## Work to complete
What is needed is an exact copy of all the entries below.

[Stored items]
►

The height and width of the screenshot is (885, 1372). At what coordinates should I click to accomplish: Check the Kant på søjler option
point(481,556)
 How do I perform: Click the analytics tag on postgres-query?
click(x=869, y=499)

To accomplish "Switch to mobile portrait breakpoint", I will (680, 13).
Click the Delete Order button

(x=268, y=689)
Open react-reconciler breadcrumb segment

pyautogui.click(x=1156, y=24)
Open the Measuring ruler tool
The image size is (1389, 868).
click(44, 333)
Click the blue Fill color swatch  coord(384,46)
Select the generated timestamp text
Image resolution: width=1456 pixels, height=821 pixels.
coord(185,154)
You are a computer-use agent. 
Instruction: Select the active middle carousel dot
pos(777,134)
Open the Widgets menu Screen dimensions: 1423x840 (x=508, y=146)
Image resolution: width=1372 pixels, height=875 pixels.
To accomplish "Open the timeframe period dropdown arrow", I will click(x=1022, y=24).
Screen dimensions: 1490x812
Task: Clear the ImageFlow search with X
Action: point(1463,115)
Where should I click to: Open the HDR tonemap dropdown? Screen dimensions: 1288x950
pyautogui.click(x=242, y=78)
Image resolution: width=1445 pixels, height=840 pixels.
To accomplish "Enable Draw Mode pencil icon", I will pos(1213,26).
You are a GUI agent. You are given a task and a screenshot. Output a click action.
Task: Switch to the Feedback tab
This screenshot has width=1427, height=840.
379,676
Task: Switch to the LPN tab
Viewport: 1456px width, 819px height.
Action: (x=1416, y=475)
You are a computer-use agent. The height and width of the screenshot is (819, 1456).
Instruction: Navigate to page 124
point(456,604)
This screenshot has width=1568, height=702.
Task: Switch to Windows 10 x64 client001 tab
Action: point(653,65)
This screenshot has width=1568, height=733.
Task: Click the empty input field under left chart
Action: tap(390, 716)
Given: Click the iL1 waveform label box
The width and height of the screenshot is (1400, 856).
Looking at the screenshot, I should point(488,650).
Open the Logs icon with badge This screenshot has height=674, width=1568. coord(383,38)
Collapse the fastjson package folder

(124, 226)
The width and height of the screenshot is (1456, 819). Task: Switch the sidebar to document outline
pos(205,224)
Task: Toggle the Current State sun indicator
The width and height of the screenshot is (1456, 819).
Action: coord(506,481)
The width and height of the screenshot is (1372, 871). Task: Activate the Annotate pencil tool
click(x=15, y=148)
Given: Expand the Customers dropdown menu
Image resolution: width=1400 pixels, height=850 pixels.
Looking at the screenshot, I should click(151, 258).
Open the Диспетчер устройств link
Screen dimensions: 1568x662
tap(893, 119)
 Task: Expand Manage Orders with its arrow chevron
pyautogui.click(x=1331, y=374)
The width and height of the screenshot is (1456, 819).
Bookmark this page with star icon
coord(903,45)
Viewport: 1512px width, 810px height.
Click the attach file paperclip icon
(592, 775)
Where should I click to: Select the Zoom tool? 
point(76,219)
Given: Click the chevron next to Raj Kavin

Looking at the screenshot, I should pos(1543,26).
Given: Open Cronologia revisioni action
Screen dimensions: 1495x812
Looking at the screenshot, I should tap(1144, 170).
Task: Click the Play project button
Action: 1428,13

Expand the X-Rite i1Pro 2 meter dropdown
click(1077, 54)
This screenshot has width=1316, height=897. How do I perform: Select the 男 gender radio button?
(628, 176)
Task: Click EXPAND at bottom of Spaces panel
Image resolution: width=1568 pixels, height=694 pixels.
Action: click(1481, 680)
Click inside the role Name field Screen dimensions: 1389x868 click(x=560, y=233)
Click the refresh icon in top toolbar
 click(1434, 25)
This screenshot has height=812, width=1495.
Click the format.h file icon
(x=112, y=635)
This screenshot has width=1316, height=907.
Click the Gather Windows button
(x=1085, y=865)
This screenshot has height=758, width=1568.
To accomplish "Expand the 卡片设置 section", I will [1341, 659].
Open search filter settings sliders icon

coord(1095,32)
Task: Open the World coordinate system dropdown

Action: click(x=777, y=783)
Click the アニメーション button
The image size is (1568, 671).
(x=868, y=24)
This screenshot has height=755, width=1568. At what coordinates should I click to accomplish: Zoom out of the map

◄

## Answer box
The height and width of the screenshot is (885, 1372). At what coordinates should I click to accomplish: Check the Kant på søjler option
point(481,556)
 How do I perform: Click the analytics tag on postgres-query?
click(x=869, y=499)

To accomplish "Switch to mobile portrait breakpoint", I will (680, 13).
Click the Delete Order button

(x=268, y=689)
Open react-reconciler breadcrumb segment

pyautogui.click(x=1156, y=24)
Open the Measuring ruler tool
The image size is (1389, 868).
click(44, 333)
Click the blue Fill color swatch  coord(384,46)
Select the generated timestamp text
Image resolution: width=1456 pixels, height=821 pixels.
coord(185,154)
You are a computer-use agent. 
Instruction: Select the active middle carousel dot
pos(777,134)
Open the Widgets menu Screen dimensions: 1423x840 (x=508, y=146)
Image resolution: width=1372 pixels, height=875 pixels.
To accomplish "Open the timeframe period dropdown arrow", I will click(x=1022, y=24).
Screen dimensions: 1490x812
Task: Clear the ImageFlow search with X
Action: point(1463,115)
Where should I click to: Open the HDR tonemap dropdown? Screen dimensions: 1288x950
pyautogui.click(x=242, y=78)
Image resolution: width=1445 pixels, height=840 pixels.
To accomplish "Enable Draw Mode pencil icon", I will pos(1213,26).
You are a GUI agent. You are given a task and a screenshot. Output a click action.
Task: Switch to the Feedback tab
This screenshot has width=1427, height=840.
379,676
Task: Switch to the LPN tab
Viewport: 1456px width, 819px height.
Action: (x=1416, y=475)
You are a computer-use agent. The height and width of the screenshot is (819, 1456).
Instruction: Navigate to page 124
point(456,604)
This screenshot has width=1568, height=702.
Task: Switch to Windows 10 x64 client001 tab
Action: point(653,65)
This screenshot has width=1568, height=733.
Task: Click the empty input field under left chart
Action: tap(390, 716)
Given: Click the iL1 waveform label box
The width and height of the screenshot is (1400, 856).
Looking at the screenshot, I should point(488,650).
Open the Logs icon with badge This screenshot has height=674, width=1568. coord(383,38)
Collapse the fastjson package folder

(124, 226)
The width and height of the screenshot is (1456, 819). Task: Switch the sidebar to document outline
pos(205,224)
Task: Toggle the Current State sun indicator
The width and height of the screenshot is (1456, 819).
Action: coord(506,481)
The width and height of the screenshot is (1372, 871). Task: Activate the Annotate pencil tool
click(x=15, y=148)
Given: Expand the Customers dropdown menu
Image resolution: width=1400 pixels, height=850 pixels.
Looking at the screenshot, I should click(151, 258).
Open the Диспетчер устройств link
Screen dimensions: 1568x662
tap(893, 119)
 Task: Expand Manage Orders with its arrow chevron
pyautogui.click(x=1331, y=374)
The width and height of the screenshot is (1456, 819).
Bookmark this page with star icon
coord(903,45)
Viewport: 1512px width, 810px height.
Click the attach file paperclip icon
(592, 775)
Where should I click to: Select the Zoom tool? 
point(76,219)
Given: Click the chevron next to Raj Kavin

Looking at the screenshot, I should pos(1543,26).
Given: Open Cronologia revisioni action
Screen dimensions: 1495x812
Looking at the screenshot, I should tap(1144, 170).
Task: Click the Play project button
Action: 1428,13

Expand the X-Rite i1Pro 2 meter dropdown
click(1077, 54)
This screenshot has width=1316, height=897. How do I perform: Select the 男 gender radio button?
(628, 176)
Task: Click EXPAND at bottom of Spaces panel
Image resolution: width=1568 pixels, height=694 pixels.
Action: click(1481, 680)
Click inside the role Name field Screen dimensions: 1389x868 click(x=560, y=233)
Click the refresh icon in top toolbar
 click(1434, 25)
This screenshot has height=812, width=1495.
Click the format.h file icon
(x=112, y=635)
This screenshot has width=1316, height=907.
Click the Gather Windows button
(x=1085, y=865)
This screenshot has height=758, width=1568.
To accomplish "Expand the 卡片设置 section", I will [1341, 659].
Open search filter settings sliders icon

coord(1095,32)
Task: Open the World coordinate system dropdown

Action: click(x=777, y=783)
Click the アニメーション button
The image size is (1568, 671).
(x=868, y=24)
This screenshot has height=755, width=1568. At what coordinates should I click to accomplish: Zoom out of the map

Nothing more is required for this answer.